PROVIDED PASSAGE:
━━━━━━━━━━━━━━━━━━━━
Greta is a 4-year-old Bernese Mountain Dog who has devoted her young life to comforting humans in need. Now, Greta needs assistance from the people around her—and luckily her community is stepping up to help.
On March 21, Greta suffered an FCE stroke (also known as a fibrocartilaginous embolism), which causes paralysis in the limbs. Before her stroke, Greta—a member of Canine Corps at Boulder Community Health— visited ICU patients and staff to lift their spirits. Greta also provided therapy to those in her community who needed it—from patients suffering medical trauma to local students looking for a calming presence during exams.
The stroke hit her pet parent, Lorri Cotton, hard. A neighbor noticed that something was wrong and thought the dog had a broken leg. "She said that she heard a yelp and found her in the yard standing with an oddly hunched back on three of her legs,” says Cotton. “She was holding one of her front paws up and she would not come on command. She soon went down to the ground and could not get up. Her eyes were glassy."
Dr. Daniel Mones, VMD, cVMA of Alpine Hospital for Animals in Boulder, Colo., treated Greta when she was brought in. Though FCE strokes are fairly uncommon, Mones notes that it tends to effect younger dogs and larger breeds. This type of stroke occurs when, "material ends up dislodging from somewhere, and gets stuck in either an artery or a vein in the spinal cord.” This plugs up the vessel and blocks blood flow in the spine, explains Mones. In Greta's case, it impacted all four of her limbs.
In Greta's case an x-ray, ultrasound, MRI and a spinal tap helped doctors determine that aggressive physical therapy was her best option. Following her stroke, Greta started on acupuncture, massages, and hyperbaric and laser treatments.
"Recovery will be a long road, as she has lost the ability to stand and walk," Cotton acknowledges. "She is unable to lift her head on her own at this point."
Cotton not only carries her dog, but helps her eat and drink (for which she uses a large plastic syringe). She is doing everything she can to assure that Greta's mood and mobility are on the right track.
━━━━━━━━━━━━━━━━━━━━
Stored data:
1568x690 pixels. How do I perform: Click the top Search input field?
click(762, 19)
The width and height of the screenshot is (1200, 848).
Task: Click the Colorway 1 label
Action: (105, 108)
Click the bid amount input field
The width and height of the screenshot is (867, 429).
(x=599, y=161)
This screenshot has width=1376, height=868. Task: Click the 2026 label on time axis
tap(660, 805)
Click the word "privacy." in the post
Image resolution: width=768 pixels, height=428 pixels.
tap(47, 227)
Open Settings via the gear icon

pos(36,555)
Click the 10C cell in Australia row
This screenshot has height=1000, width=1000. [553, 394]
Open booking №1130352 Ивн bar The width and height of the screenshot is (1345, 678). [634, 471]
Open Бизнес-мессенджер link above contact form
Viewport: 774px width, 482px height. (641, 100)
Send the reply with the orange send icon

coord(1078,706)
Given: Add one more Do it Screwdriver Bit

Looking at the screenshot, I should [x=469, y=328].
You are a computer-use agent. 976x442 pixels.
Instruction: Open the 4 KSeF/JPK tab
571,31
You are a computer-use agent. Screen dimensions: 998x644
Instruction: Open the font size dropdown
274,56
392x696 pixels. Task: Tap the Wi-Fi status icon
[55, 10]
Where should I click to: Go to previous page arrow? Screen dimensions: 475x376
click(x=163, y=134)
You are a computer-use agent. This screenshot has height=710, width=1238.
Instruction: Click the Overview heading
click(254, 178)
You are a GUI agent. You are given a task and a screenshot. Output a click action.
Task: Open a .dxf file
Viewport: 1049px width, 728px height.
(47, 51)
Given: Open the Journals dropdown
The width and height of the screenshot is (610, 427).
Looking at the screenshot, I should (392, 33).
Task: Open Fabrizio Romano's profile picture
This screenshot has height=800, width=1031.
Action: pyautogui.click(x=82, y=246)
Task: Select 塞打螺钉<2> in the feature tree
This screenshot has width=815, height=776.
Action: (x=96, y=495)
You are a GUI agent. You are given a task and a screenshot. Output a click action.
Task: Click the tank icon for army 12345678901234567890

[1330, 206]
━━━━━━━━━━━━━━━━━━━━
EXERCISE TASKS:
**A)** Answer these questions using the article about Greta:
(i) On what date did Greta suffer her stroke?
(ii) What did the neighbor first think was wrong with Greta?
(iii) What does Cotton use to help Greta eat and drink?
**B)** Using the article about Greta, explain in one to three sentences how an FCE stroke stops blood flow in the spine.
**C)** Write the next part of the article about Greta, starting after its final sentence.
The stored data is separate material, unrelated to the article about Greta.

OUTPUTS IN ORDER:
**A)**
(i) March 21.
(ii) The neighbor thought Greta had a broken leg.
(iii) A large plastic syringe.

**B)** Material dislodges from somewhere in the body and gets stuck in an artery or a vein in the spinal cord. This plugs up the vessel and blocks blood flow in the spine.

**C)**
While this type of stroke cannot be prevented from happening, Mones urges all pet parents to be aware of the condition and to take immediate action if they suspect something is wrong.
"It is such a traumatic thing to watch your dog go through," Cotton says, "But with patience, love and proper rehabilitation dogs can bounce back and live normal lives.”
Mones explains that treatment, when done quickly and with the proper diagnosis, will get dogs like Greta back to living a happy and healthy life. "We’re being aggressive with trying to get back her mobility, because the earlier we do that, the better chance of success we have," he says.
When she does recover, Greta has many who will be there to welcome her with open arms. "She has a large group of supporters anxiously awaiting her return," says Pat Dimond of the Boulder Community Health Center. Dimond says that a therapy dog like Greta is a "vital" part of their efforts.
The medical bills for Greta’s rehabilitation are high—over $10,000— but Cotton has received support from friends, family, and her community. Contributors have already raised over $8,000 to help support Greta’s care on her GoFundMe page.
"I love this dog with all of my heart," Cotton says. "I eagerly anticipate the day when she walks, runs, climbs mountains and travels through the front door of Boulder Community Hospital again. I believe in her and I believe it will happen."